_PROVIDED TEXT_
<<<<

The story of Parihaka is centred in Taranaki, but the struggles and trials of its people covered much of the length of the country. In this blog post we will focus on the places in Wellington entwined with the history of the people of Parihaka, and take a look at the ways Wellingtonians can recognise and remember Parihaka this year.
During the 1860s, the prophets Te Whiti and Tohu rose to national prominence among Māori. They were recognised as “the two birds of knowledge” by King Tawhiao.  Their community at Parihaka became a haven for Māori, and a place of peaceful resistance to unlawful land confiscation and encroaching settlement. One of those that found their home at Parihaka was Titokowaru, the great military leader of the Māori forces in the Taranaki War of 1868 – 1869. Titokowaru laid down his gun, and took up the plough and the raukura (albatross feather, symbol of peace).
Te Whiti, Tohu, and also Titokowaru led a peaceful campaign of resistance that consisted of ploughing up confiscated land, removing surveying pegs and placing fencing. In response, the government arrested the successive waves of protestors. On 5 November 1881, Parihaka was invaded by a military force of 1600 armed constabulary. Those Māori who were not originally from the Parihaka area were scattered, the buildings were damaged, violence was inflicted against the people and their leaders were arrested. Te Whiti and Tohu were held without trial for two years, before returning home in 1883.
The community Te Whiti and Tohu nurtured still thrives today. It is a place for reconciliation. It is a place to contemplate where we have been and where we are going. Recently, in 2016, the Mayor of New Plymouth, Andrew Judd, led a hikoi walk of peace from New Plymouth to Parihaka.
Prisoners in Mt. Cook
In 1879, 195 arrested ploughmen were held in the Mt. Cook Police Barracks. The peaceful protesters were never tried. Instead, they were shipped to the South Island, to take them further away from the influence of Te Whiti. Government legislation enabled indefinite detainment without trial or punishment. But, ploughmen were put to work on infrastructure in the South Island.
The Prophet in Wellington
In the mid-1880s, there was discontent among coastal Māori, around policy on land the government leased from them. They were especially concerned with the large surveying costs that were deducted from the rent due to them. Māori also desired the return of the lands unlawfully confiscated from them.

>>>>

_SOURCE EXCERPT_
<<<<

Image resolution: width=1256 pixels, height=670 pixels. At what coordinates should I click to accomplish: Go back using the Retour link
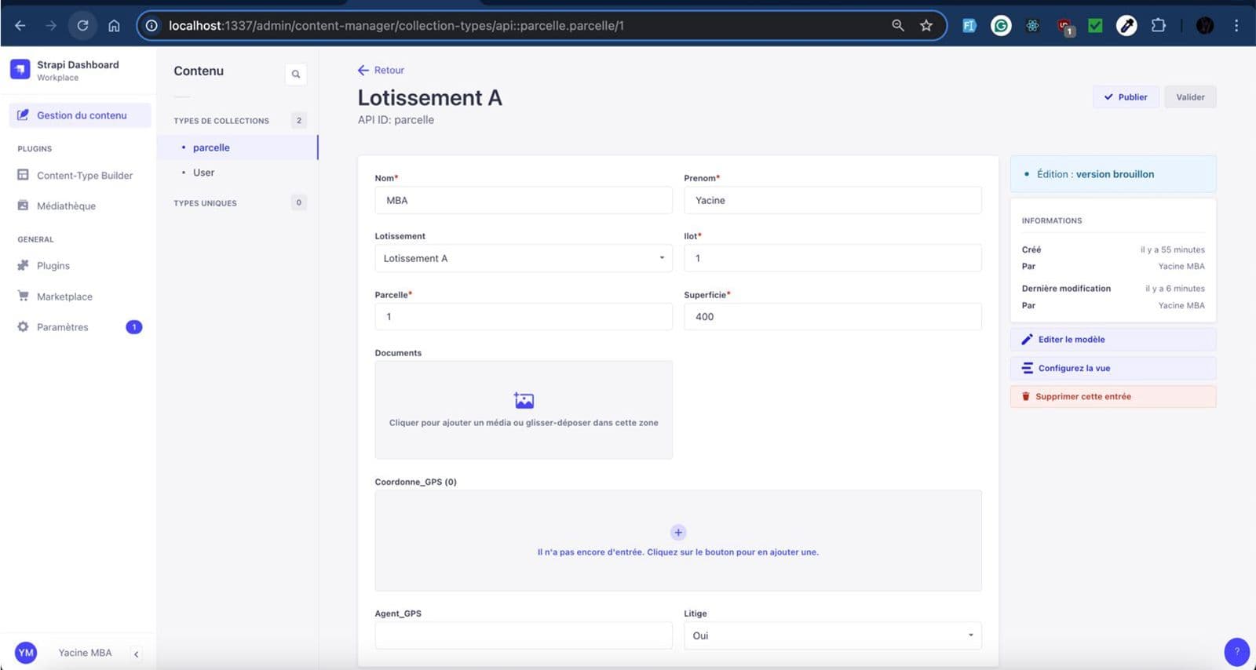382,71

>>>>

_REQUIREMENT_
According to the Parihaka text, where were the 195 ploughmen arrested in 1879 held?

_RESPONSE TO THIS EXERCISE_
In the Mt. Cook Police Barracks.